I feel like horror as such (kind of like sex comedies or grossout comedies) is a pointless exercise in being transgressive that almost always gets overwritten by the next outre thing that comes along. It is the things that horror books/movies do in between the setpieces that make them worth remembering. Dracula the novel is a pretty decent gaslamp/monster hunter fantasy even if it’s no longer anything special as horror. The character work in both versions of the The Thing (1951 and 1982) is what makes them enduring IMO, less so the special effects. And so on.
I’ve always viewed the horror genre as a way of facing/coping with the inevitability of mortality (and other anxieties) in a “safe” realm in the imagination.
In cinema, the slasher genre, much derided in the ’80s, usually dealt with teen anxieties about growing up and taking responsibility. A Nightmare on Elm Street can easily be understood as a playing out of the question “What if my parents are monsters, and I never realized it before?”, for example.
Another source for Nightmare was Wes Craven’s own childhood. In the following interview, he relates a story of how he first understood that people could be evil when a strange man scared him simply because he could.
Even when horror films are playful, as in much of the work of Vincent Price, they can be a way of working through one’s darker urges, as lovingly portrayed in Tim Burton’s early animated short Vincent (narrated, of course, by Price himself):
I do not like it. I do not either watch or read it.

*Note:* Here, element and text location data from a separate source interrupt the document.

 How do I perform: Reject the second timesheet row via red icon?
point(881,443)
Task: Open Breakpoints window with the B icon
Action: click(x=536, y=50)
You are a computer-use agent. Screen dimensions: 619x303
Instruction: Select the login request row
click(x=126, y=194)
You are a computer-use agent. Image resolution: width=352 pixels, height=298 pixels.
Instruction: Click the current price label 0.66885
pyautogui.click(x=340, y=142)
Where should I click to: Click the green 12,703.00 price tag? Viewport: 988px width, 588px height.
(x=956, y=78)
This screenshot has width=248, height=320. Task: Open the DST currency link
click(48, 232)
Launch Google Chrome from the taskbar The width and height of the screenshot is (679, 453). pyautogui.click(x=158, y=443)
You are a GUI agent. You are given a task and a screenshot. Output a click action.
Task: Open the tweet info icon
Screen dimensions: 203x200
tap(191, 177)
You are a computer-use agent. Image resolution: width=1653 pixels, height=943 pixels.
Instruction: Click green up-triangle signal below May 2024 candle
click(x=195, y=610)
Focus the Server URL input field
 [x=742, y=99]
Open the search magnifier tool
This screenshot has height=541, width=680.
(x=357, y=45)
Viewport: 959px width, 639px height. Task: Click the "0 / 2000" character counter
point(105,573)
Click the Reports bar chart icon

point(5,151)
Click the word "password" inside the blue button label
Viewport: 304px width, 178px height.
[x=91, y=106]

Personally I love horror, as long as it’s actual horror-horror and not torture porn disguised as horror such as Hostel, Saw, and the like. It helps mightily when good wins in the end. I vastly prefer Stoker’s Dracula to Shelley’s Frankenstein, even if they’re both classics for just that reason. I also tend to favor a lot of pulp horror — Wellman, Seabury Quinn, the Unholy Three of Weird Tales (Howard, Lovecraft, and Smith), heck I even liked some of those trashy in all the good ways horror novels of the 80’s and 90’s until they got lost in the need to lecture the audience. I can take a trashy fun book that is shameless about being trashy fun; one where the author decides they need to tell you what an awful person you are to be reading this makes me toss it at the wall.
I’m also a big fan of monsters and have been ever since that weekend in my childhood when I discovered Godzilla, the Universal classics, Famous Monsters of Filmland, and Marvel Comics in about three days. Especially Marvel back in the day, where you had monsters like the Thing, Hulk, etc., who were good guys (usually). Given how I was being told constantly that I was a monster for a variety of reasons which don’t bear going in to here, many related to things like ancestry and my own appearance that I couldn’t help, seeing that being monstrous didn’t mean you had to act like a monster was eye-opening.
I don’t think I’m capable of writing true horror; probably the closest I get is very dark fantasy. As Dave Freer wrote in his post earlier this week, I’m a Narnian, even if there is no Narnia. I’m not going to visit universes where evil is overwhelmingly powerful—and I’m sure as heck not going to create them.
That being said, though, looking through calls for stories on the various websites, there are a lot looking for horror, much more than almost any other genre. So I’ve been working on my dark fantasy, trying to see if I can create some that will appeal to horror fans.